Sony’s New Lineup Has Uphill Climb

The tech blog Engadget reported Wednesday that Sony (NYSE:SNE) plans to enter the tablet PC battle with its own release in 2011 to offer its own tablet PC in 2011, the S1.

Like Motorola’s (NYSE:MMI) Xoom, the S1 will run on Google’s Android Honeycomb software. The tablet will feature a 9.4-inch screen and sport a peculiar curved form-factor, with the top of its rear curved over recalling a folded over book or magazine.

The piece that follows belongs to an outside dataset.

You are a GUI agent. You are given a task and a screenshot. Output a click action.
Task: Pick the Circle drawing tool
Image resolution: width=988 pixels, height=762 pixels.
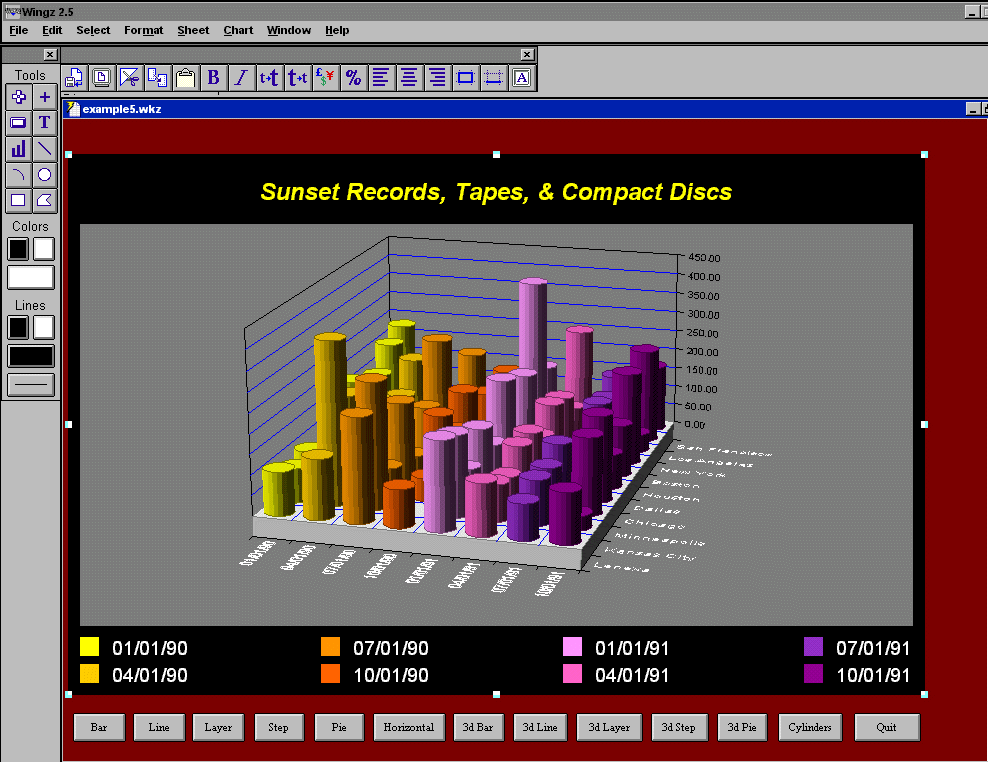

It is also, naturally, a vessel for Sony’s myriad media services and stores, including the subscription-based Qriocity Music Unlimited, the Sony Reader e-bookstore, and (at least in Europe) Sony’s new streaming video service. Like the company’s Xperia Play smartphone coming via its Sony Ericsson venture, Sony is making video games a fundamental hook for the S1, with each tablet containing original PlayStation games and access to the Android-based Playstation Suite development platform — Sony will have the same games here as they will on all their mobile devices.

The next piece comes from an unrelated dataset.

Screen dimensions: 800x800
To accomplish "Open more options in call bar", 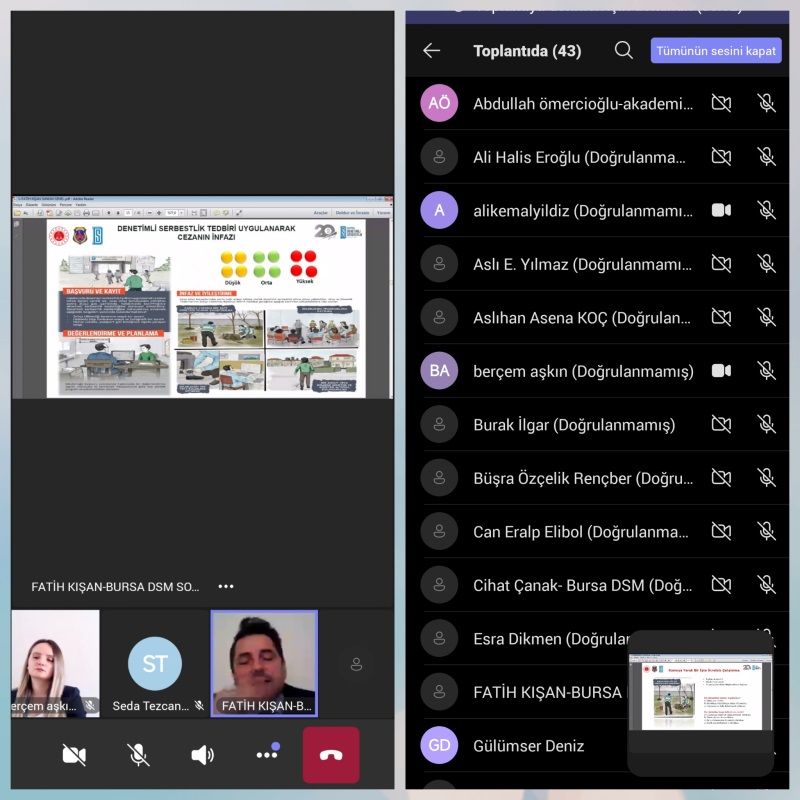I will point(267,755).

There’s a lot to like in Sony’s new product announcements, which includes an NPG  portable gaming console coming later this year.  All three devices are targeted to a specific consumer with cash to burn—the Xperia Play to pre-college consumers, the NGP to the lucrative devoted gaming market, and the S1 to the tablet-buying professional (though most likely European or Japanese, as Sony’s media services like Qriocity don’t have much cache in the U.S.)

The use of Android rather than a proprietary operating system and the guarantee of identical product availability across all the platforms show the kind of forward thinking Sony was in dire need of just five years ago.

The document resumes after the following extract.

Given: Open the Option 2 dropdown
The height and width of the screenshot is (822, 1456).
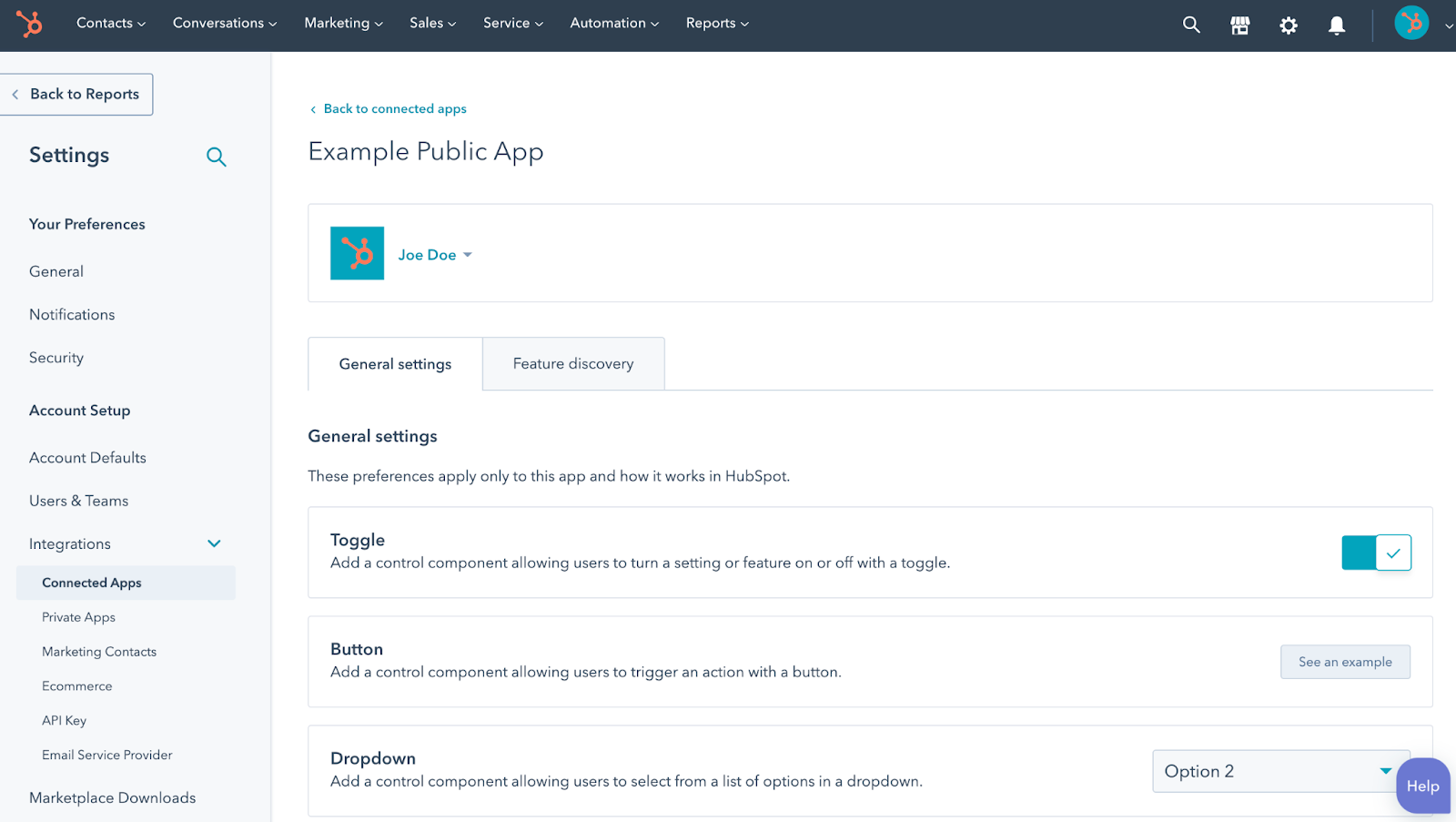Looking at the screenshot, I should 1279,771.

But investors looking to get in on the ground floor ahead of a flood of new mobile products should be cautious. The development, production, marketing and release of just one major product is a monumentally expensive undertaking.

It’s questionable whether Sony can have all of these products co-exist with one another, especially considering that all of them will have such high prices. Though no official prices were announced, it’s rumored that the S1 tablet will run for $599 this fall, giving it value over at least the Xoom (rumored to retail at $799 or more) if not Apple’s iPad.

The Xperia Play, however, is rumored to run close to $400 (based on value in a current Sony contest) which will put it well outside of the youth market that Research In Motion (NASDAQ:RIMM) has been so successful in capturing through low-tier models sold through Verizon (NYSE:VZ).

It’s also speculated that the NGP could retail for as much as $400, making it the most expensive portable gaming machine in history. Price is enough of a hurdle, but Sony will also need to convince consumers that there’s enough unique content in these devices to justify their existence. If the same services run across all three, why wouldn’t consumers just go for the cheapest device?

At the time of publication, Anthony John Agnello did not own a position in any of the stocks named here.